Excerpted text>
=======
The substitution method is illustrated in the figure below. In this example the LOQ is 1. The reference standard responses (black) are well above 1. However the response for the test sample (grey) is generally lower, and nine of its responses are below 1. These have been substituted with the value 0.5 (half the LOQ) and are shown as triangles. When more than one LOQ value is recorded for a particular dose they are lined up horizontally.

At first sight, the substitution method seems reasonable: we know the unknown response must be somewhere between 0 and the LOQ, so why not choose the point half-way between? There are, however, two problems with this approach:
- We don’t expect the response in an assay to be the same at every dose – it should increase at higher doses. It would make more sense to substitute higher responses at higher doses. But how much higher?
- Bioassay responses are variable. It’s very unlikely that all the unknown responses are exactly the same, even within a dose group. It would make more sense to spread them out somehow – but how?
=======
Task requirements> According to the excerpt on the substitution method, what three kinds of points does the figure show, and how is each one marked?
=======
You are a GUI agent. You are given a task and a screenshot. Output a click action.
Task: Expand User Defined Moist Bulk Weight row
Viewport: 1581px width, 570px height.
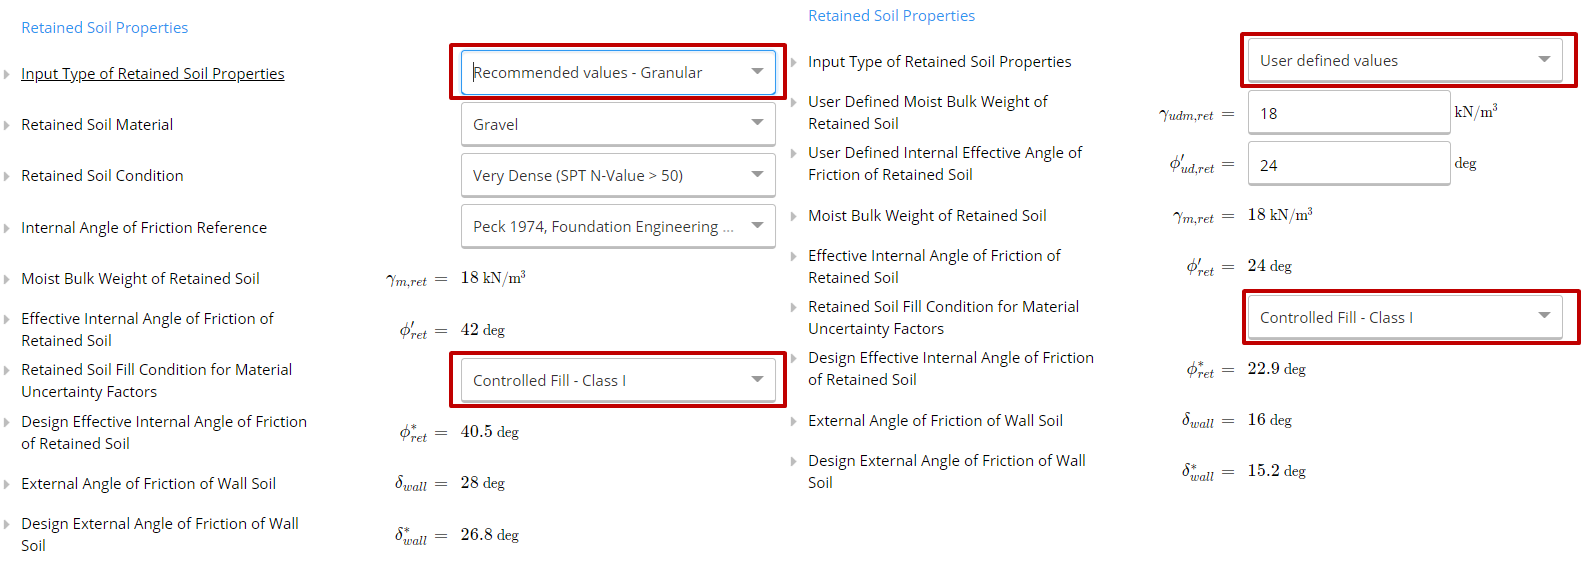[794, 102]
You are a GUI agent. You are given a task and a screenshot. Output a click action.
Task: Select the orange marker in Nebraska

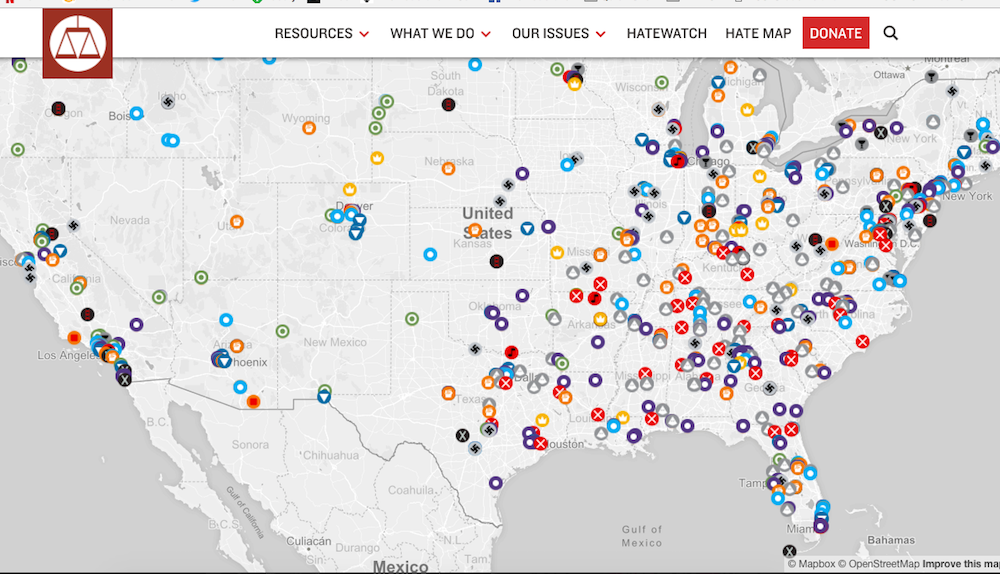tap(449, 167)
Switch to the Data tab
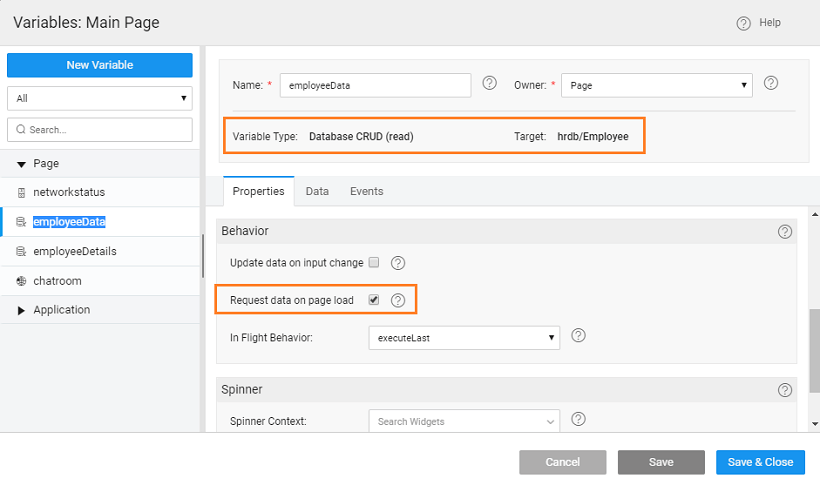This screenshot has width=820, height=492. (x=317, y=191)
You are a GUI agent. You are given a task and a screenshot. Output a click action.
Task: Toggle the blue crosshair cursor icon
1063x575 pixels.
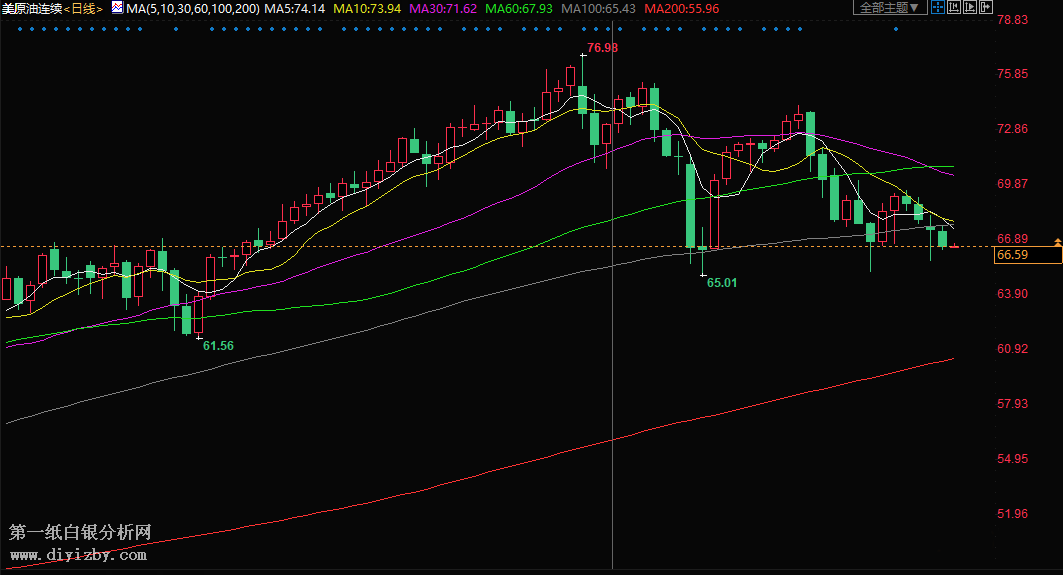[938, 8]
=======
Answer for this exercise>
- Reference standard responses, shown in black.
- Test sample responses, shown in grey.
- Test sample responses below the LOQ that were replaced with 0.5 (half the LOQ), shown as triangles.